You know, we’re the least affectionate nation either out of the industrialized world, or period (I’d have to check). So I agree that many people are waiting to be truly loved and emotionally open until marriage. But in order to change this, you’d have to radically alter some of the factors that cause this, and that can be a tough undertaking; it’s necessary, but not that easy.
The U.S has an interesting combination of factors that don’t encourage bonding outside of marriage. The basic nucleus is the immediate family. Nothing wrong with that, but couple it with an economic system that requires long hours to not even get ahead, but stay afloat. You simply don’t have time for the types of bonding that form genuine relationships. When I have lamented about friendship issues in the past, I was often told what I needed was a partner; as if what I was asking of a friend was unreasonable. It’s why however many friends you had during your schooling years, deeply drops once you graduate and enter the work world. And while work friends can be great, you’re certainly going to think twice about truly being open with them, when it could be your livelihood on the line. So you have connection, but not a truly fulfilling one (save the few work friends who do become just plain friends).

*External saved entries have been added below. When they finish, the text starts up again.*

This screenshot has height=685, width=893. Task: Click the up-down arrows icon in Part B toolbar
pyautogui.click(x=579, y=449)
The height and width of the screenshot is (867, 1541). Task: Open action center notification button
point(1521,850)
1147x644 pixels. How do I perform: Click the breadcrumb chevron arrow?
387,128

It’s as if our lives are apportioned, and the only acceptable person you can ask for quality time is either people of your former immediate family (parent, siblings), or your future immediate family (spouse). And family isn’t always a help either…

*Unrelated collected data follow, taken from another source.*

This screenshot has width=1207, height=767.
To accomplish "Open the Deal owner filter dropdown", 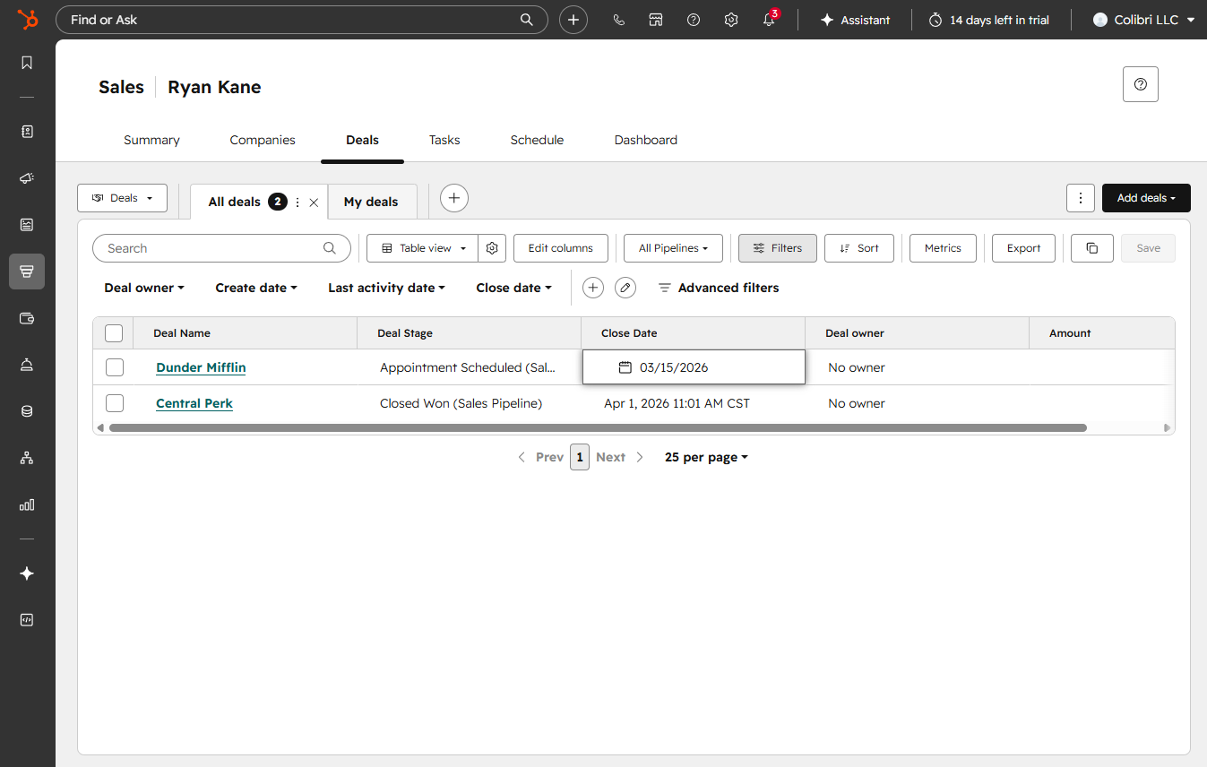I will [x=143, y=287].
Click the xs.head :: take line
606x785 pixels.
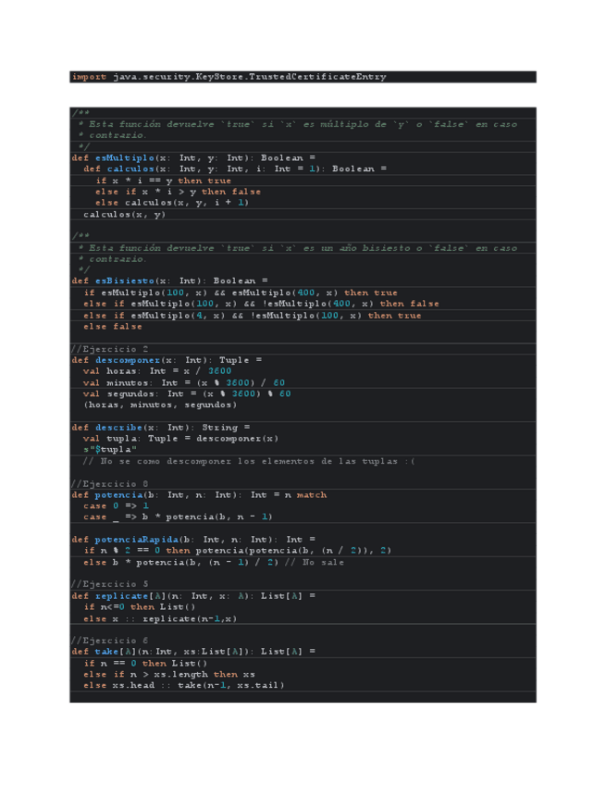184,685
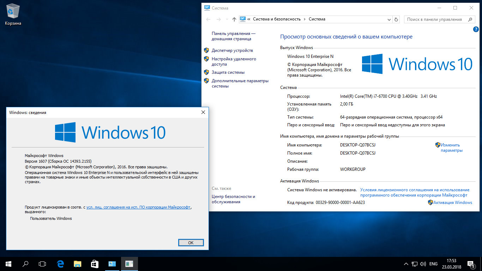
Task: Click the help question mark icon
Action: point(476,29)
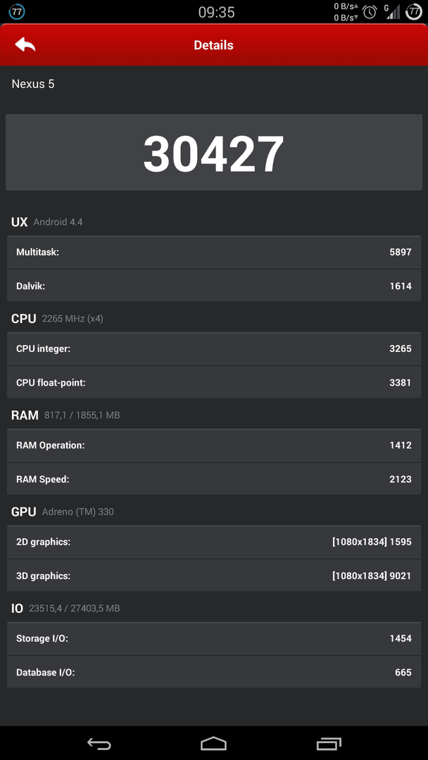Select the 2D graphics row
428x760 pixels.
214,542
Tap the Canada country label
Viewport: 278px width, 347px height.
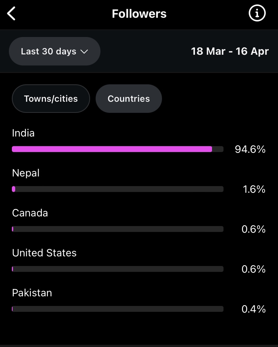[x=30, y=213]
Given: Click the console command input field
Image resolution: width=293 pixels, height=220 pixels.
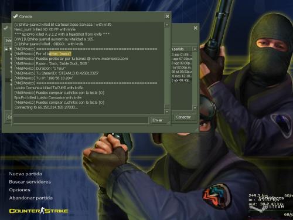Looking at the screenshot, I should click(81, 120).
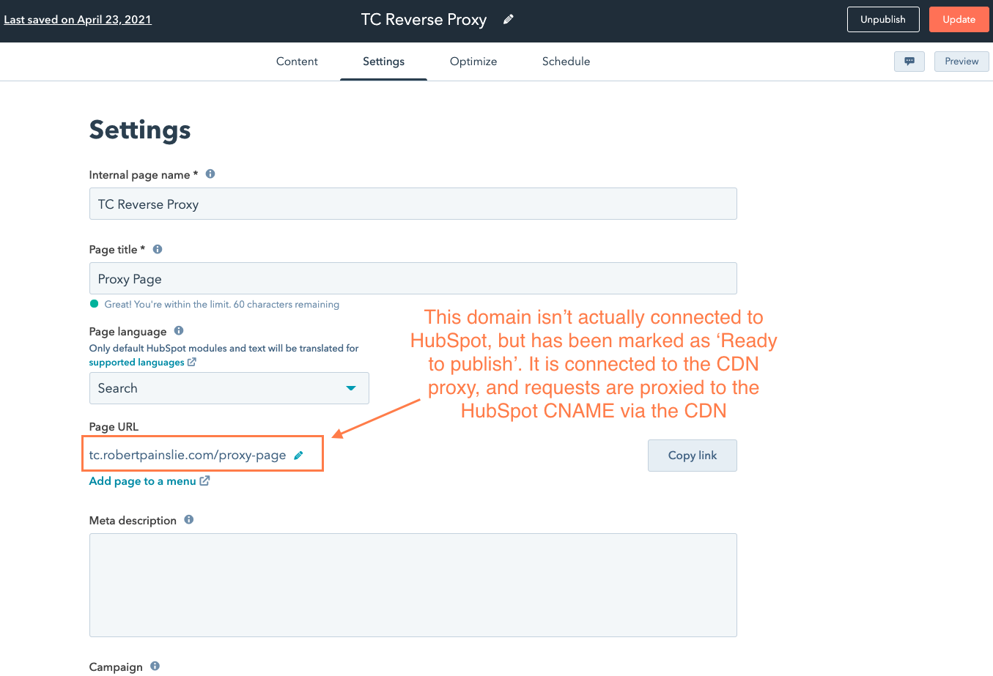Switch to the Optimize tab
The image size is (993, 676).
473,62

When I talk about being open and honest with others… I just mean the normal thing that happens between siblings. There’s affection, real love, trust, and playfulness that characterizes a safe relationship.
Who says that’s normal, lol? There are quite a few siblings who can’t stand each other; you can at least choose your friends. Even if things aren’t so terrible, your siblings still may not be people who you trust with your emotional self, or even trust at all, even if you do love them, and want their best.
Add to that, being a Christian does seem to complicate things. I agree that part of it is this idea of “guarding your heart” to the point where we’ve forgotten how to relate. But I also think part of this has to do with guarding our walk. Connection forms in vulnerability, and we are at our most vulnerable when we are at our most flawed – be it real or perceived. And God forbid truly, if we were to do that! “It’s better to not even say you’re a Christian, if you’re going to behave like that.” I’ve heard that said, and I am not sure how I feel about it. It’s great to want to represent Jesus in the best possible light. But sometimes revealing that stuff is the better way to do it. And you would think that only applies to non-believers. But when constantly faced with the prospect of being judged by your fruits, I can see Christians keeping all of that to themselves. If the pre-pentecost Peter were alive today, do we really think he would share how he denied Christ not once, but thrice? Me thinks no.
So, again, I agree that the church should be the place where the hurting, and/or disconnected go to find grace, peace, encouragement, and love. But the current culture, and the larger culture it’s embedded in, have produced some serious road blocks. So I don’t actually blame a person for then wanting to be married, since there’s nothing wrong with it, and there, hopefully, they can find the outlet they desire. Of course, that worries me, because it can put a strain on that very union. The question is what to do. Specific ministries? Prayer? Advocate for more time off, similar to other countries? All of the above? And there are probably a host of other things I am missing as well.
All of this is food for thought, so thanks again all!